Enabling sub-query filtering and sorting #422

rcb4by · 2025-04-21T14:32:35Z

I believe sub-query filtering and sorting is an incredibly useful feature, and I have been able to figure out a partial solution. Posting here so hopefully people can build off of it. NOTE: This solution takes advantage of the RelationshipLoader class for resolving sub-queries, so it will only work if the batching option on the Node's Meta class is set to True. The sample code below builds off of the changes discussed in #419, but should be easily adaptable if people haven't implemented those changes.

Issue

Our UI follows a backend for frontend pattern, and on one page we want to display information about an entity, along with recent events related to that entity. Ideally, we could use a query akin to this:

query EntityWithEvents($entity_name: String!) {
  entity(filter: {name: {eq: $entity_name}}) {
    edges {
      node {
        value1
        value2
        events(filter: {timestamp: {gt: "<past day's events>"}}, sort: TIMESTAMP_DESC) {
          edges {
            node {
              eventValue1
              eventValue2
            }
          }
        }
      }
    }
  }
}

The problem is that with the current code, the filter and sort arguments to events are essentially ignored. As a result, we have no choice but to query all of events, and filter and sort them manually. This results in extraneous frontend logic, and massively increases load times and response sizes for the page, as we are loading the entire event history for the entity. We can see the following (summarized) statements emitted by sqlalchemy when we run this query:

INFO: sqlalchemy.engine : SELECT entity.* FROM entity WHERE entity.name = $1 ORDER BY entity.id ASC;
INFO: sqlalchemy.engine : SELECT events.* FROM events WHERE events.entity_id = $1 ORDER BY events.id ASC;

Potential Workaround

One possible workaround is to set an order_by on the relationship definition itself, and then pass the first argument to events to limit the response to only the first N results. The statements emitted in this case are:

INFO: sqlalchemy.engine : SELECT entity.* FROM entity WHERE entity.name = $1 ORDER BY entity.id ASC;
INFO: sqlalchemy.engine : SELECT events.* FROM events WHERE events.entity_id = $1 ORDER BY events.timestamp DESC;

However, this approach has the following problems:

The first argument is not a direct analogue of SQL's OFFSET - it will still load the full event history into memory in order to generate a cursor, and then truncate the results (NOTE: depending on the database engine, this approach may use a database cursor rather than sending all data to the graphql server. I'm not familiar enough with cursors to verify this). So this is still a fundamentally slow query.
Returning first N results is semantically different from returning all results since a given time. Some days might have 0 events, while others will have 10+. If our goal is to show all events since the day before, then this approach is untenable.
Having to set the sort as part of the relationship definition rather than specifying as part of the query itself is inflexible and relies on developer awareness, rather than explicit ordering.

Solution

To fix the issue, we will implement our own RelationshipLoader class, modifying it from the original to accept sort/filter args during construction, then patch in a modified get_batch_resolver definition that uses our new implementation.

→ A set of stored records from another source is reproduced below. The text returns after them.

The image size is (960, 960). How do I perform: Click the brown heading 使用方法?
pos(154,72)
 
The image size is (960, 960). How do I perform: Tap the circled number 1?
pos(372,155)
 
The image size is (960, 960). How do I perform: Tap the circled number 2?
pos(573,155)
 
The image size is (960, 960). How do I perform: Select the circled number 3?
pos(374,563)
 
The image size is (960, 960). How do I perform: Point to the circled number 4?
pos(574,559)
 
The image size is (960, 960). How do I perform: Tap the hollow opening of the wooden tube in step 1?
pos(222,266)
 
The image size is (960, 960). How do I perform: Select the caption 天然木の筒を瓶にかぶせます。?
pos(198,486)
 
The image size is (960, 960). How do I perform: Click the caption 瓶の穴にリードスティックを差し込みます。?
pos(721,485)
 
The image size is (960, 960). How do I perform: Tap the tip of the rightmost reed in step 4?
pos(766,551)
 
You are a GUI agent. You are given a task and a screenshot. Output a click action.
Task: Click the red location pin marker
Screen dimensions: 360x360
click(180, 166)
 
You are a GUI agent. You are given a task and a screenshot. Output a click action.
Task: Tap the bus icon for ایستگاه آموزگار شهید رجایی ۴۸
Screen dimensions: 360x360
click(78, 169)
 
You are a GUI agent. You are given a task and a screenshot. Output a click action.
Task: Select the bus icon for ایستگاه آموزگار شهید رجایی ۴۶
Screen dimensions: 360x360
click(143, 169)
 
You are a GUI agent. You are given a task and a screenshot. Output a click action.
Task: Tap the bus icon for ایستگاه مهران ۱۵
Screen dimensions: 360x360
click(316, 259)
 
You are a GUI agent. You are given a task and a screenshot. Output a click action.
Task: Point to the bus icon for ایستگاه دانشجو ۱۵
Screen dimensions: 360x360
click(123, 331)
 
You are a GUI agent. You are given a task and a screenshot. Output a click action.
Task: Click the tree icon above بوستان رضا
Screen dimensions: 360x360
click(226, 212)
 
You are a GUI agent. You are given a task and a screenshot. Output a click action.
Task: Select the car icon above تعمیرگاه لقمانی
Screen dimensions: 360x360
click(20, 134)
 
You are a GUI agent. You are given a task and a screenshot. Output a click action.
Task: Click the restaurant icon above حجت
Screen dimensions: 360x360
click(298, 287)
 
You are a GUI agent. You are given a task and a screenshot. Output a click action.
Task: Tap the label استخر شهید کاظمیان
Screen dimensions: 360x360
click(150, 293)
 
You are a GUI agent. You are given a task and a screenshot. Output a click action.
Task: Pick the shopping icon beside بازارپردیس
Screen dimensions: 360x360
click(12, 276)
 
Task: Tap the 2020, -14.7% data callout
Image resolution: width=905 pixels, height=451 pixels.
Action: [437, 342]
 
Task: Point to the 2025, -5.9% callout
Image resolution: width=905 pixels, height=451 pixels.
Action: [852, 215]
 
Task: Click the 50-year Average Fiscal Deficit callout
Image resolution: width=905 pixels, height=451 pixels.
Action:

Usually, the _load_for_path internal function called by batch_load_fn will ignore any filtering or sorting set on the query_context arg. It does, however, respect filtering requested via the loadopt parameter, in order to implement with_loader_criteria() semantics described here. The easiest way to hijack this flow is to construct our own loader (a defaultload) and steal it's loader options (stored in context[0]). _load_for_path does respect the order_by prop of the relationship that was passed in to initially (and will only resolve that reference at call-time), so we can simply update relationship_prop.order_by with the requested order right before calling. Note that, while the RelationshipLoader is constructed on a per-arg basis, the relationship_prop is still shared by all instances, so we have to set this value right before calling in order to avoid conflicts. In the case where no sort arg is passed, we store a cache of default sort orders the first time each relationship_prop is passed in, which is set prior to calling.

NOTE: the patch_relationship_loader() function must be called before constructing your graphene.Schema object.

Specific changes are noted in the comments.

# patch_batching.py
from asyncio import get_event_loop
from typing import Any, Callable, Coroutine

import sqlalchemy
from graphene_sqlalchemy.batching import DataLoader
from sqlalchemy.orm import Session, defaultload, strategies
from sqlalchemy.util import immutabledict
from sqlalchemy.util._concurrency_py3k import greenlet_spawn


def patch_relationship_loader() -> None:
    """
    Call this function once prior to any other setup code
    (specifically, prior to creating your `graphene.Schema` object)
    """
    import graphene_sqlalchemy.fields, graphene_sqlalchemy.converter
    graphene_sqlalchemy.fields.get_batch_resolver = get_batch_resolver
    graphene_sqlalchemy.converter.get_batch_resolver = get_batch_resolver


class RelationshipLoader(DataLoader):
    cache = False
    DEFAULT_PROP_ORDER_CACHE: dict[Any, Any] = {}
    "Cache to ensure that default sort order is used when no `sort` arg is passed"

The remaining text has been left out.